Check every line of the material for the word "agent". Copy those that have it.

* [Data to examine]:
────────────────

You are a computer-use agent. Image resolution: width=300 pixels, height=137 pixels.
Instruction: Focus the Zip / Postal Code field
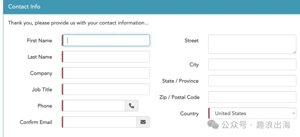[252, 97]
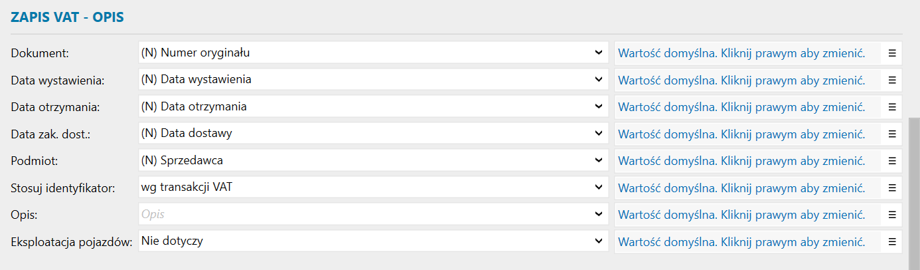Open hamburger menu for Data wystawienia row

892,80
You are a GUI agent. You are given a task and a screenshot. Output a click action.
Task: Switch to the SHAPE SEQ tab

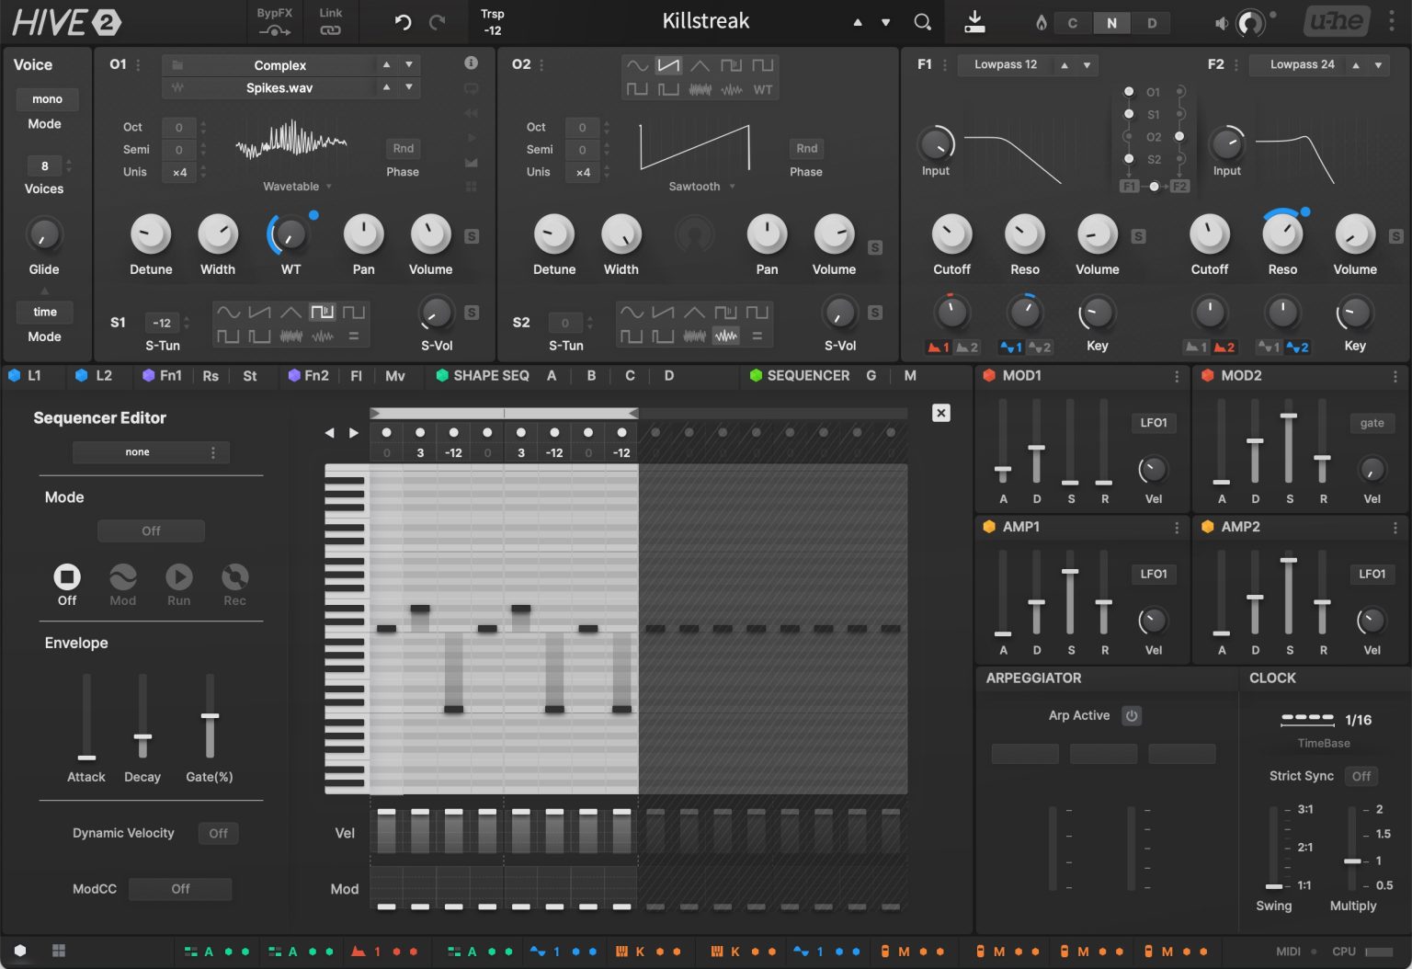click(490, 375)
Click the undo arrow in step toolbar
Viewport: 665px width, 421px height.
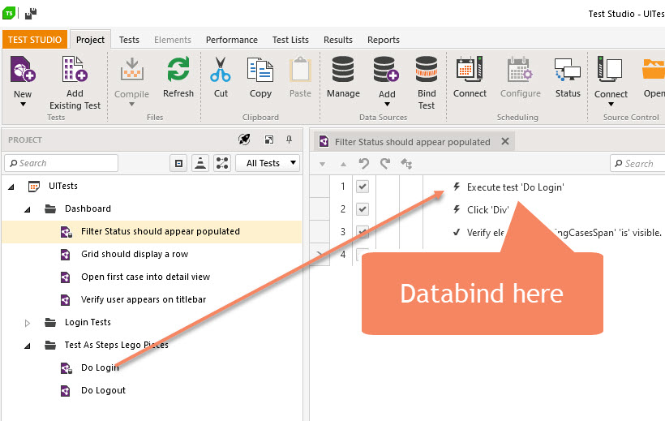(x=363, y=163)
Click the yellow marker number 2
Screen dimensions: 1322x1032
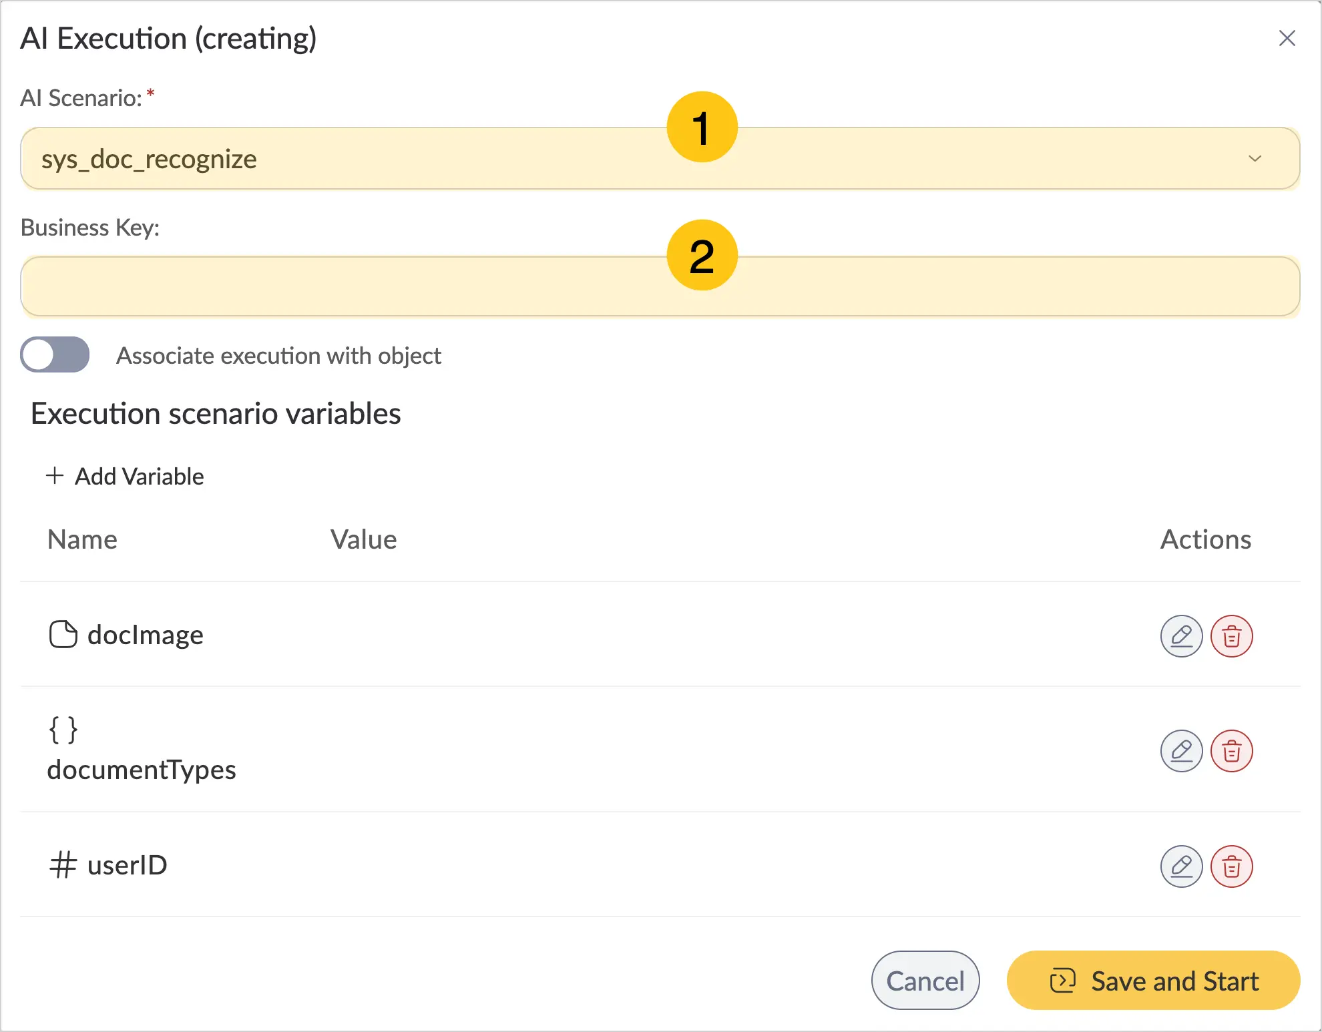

────────────────

* [Exercise output]:
You are a computer-use agent. Image resolution: width=300 pixels, height=137 pixels.
You are a GUI agent. You are given a task and a screenshot. Output a click action.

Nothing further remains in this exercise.